--- Source data ---
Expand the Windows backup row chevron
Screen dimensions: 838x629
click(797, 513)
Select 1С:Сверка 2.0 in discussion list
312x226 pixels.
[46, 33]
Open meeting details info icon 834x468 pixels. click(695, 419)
---
--- Source data ---
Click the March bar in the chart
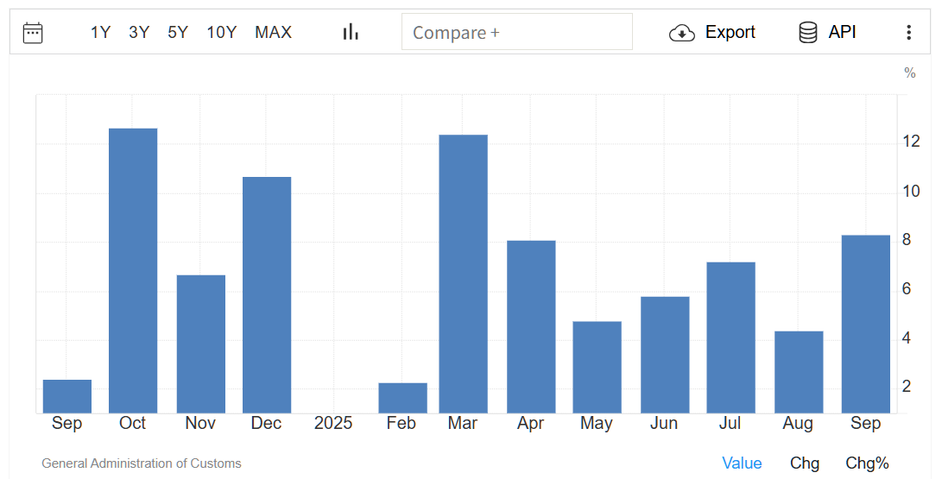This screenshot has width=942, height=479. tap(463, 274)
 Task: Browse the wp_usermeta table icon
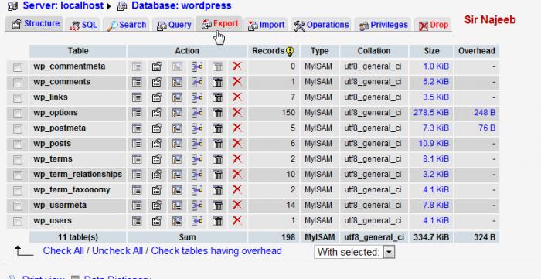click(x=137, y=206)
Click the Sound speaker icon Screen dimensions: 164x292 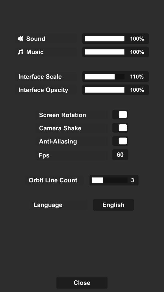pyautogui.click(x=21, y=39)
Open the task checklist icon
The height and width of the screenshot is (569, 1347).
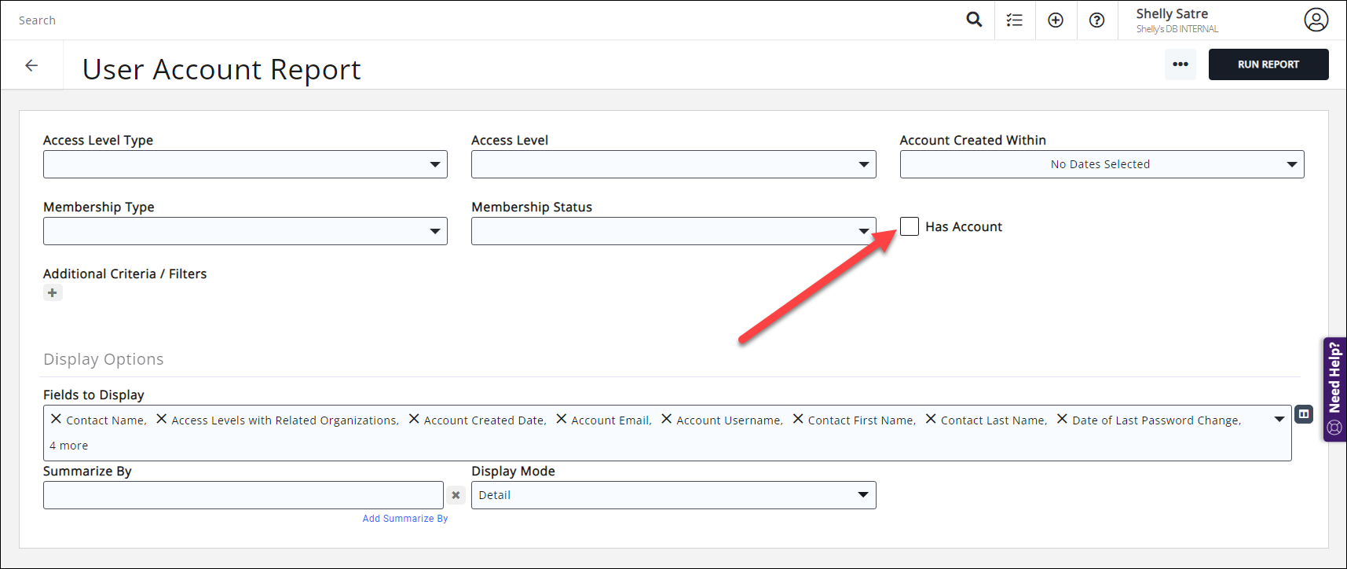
---
### Problem details
There is a line with "Open the task checklist icon" and a line with "The height and" above. Copy exactly those two lines and all lines between them, with nothing else.

### The completed task
Open the task checklist icon
The height and width of the screenshot is (569, 1347).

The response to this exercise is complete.